◆ Task goal: Find the lines below holding the word "agent" and copy each of them.

Dataset entries

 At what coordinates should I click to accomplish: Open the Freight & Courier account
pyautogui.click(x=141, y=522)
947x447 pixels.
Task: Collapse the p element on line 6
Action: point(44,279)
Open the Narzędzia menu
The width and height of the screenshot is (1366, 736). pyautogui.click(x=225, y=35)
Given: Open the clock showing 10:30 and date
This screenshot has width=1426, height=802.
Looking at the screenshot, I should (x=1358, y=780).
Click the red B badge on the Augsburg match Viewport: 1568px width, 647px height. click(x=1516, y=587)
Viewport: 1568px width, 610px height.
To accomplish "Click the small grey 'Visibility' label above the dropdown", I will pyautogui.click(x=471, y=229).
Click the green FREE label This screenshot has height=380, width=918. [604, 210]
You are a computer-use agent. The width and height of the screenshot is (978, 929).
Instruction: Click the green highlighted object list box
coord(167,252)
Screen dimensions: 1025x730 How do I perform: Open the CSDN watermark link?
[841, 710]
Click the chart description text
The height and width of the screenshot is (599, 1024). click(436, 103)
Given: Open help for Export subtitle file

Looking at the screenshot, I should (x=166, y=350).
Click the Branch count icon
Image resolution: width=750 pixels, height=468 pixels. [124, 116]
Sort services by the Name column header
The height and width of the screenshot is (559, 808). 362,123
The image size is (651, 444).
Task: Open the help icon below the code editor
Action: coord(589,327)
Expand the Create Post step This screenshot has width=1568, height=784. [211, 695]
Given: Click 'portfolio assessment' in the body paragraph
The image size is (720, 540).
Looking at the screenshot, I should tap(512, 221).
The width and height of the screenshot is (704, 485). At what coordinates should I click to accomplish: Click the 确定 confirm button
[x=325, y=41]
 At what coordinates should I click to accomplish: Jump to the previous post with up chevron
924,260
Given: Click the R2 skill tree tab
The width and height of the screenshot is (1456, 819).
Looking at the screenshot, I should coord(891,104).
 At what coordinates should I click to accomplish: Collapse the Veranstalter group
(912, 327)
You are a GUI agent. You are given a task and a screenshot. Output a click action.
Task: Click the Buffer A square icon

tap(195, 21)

◆ Written solution:
You are a computer-use agent. The width and height of the screenshot is (978, 929).
You are a GUI agent. You are given a task and a screenshot. Output a click action.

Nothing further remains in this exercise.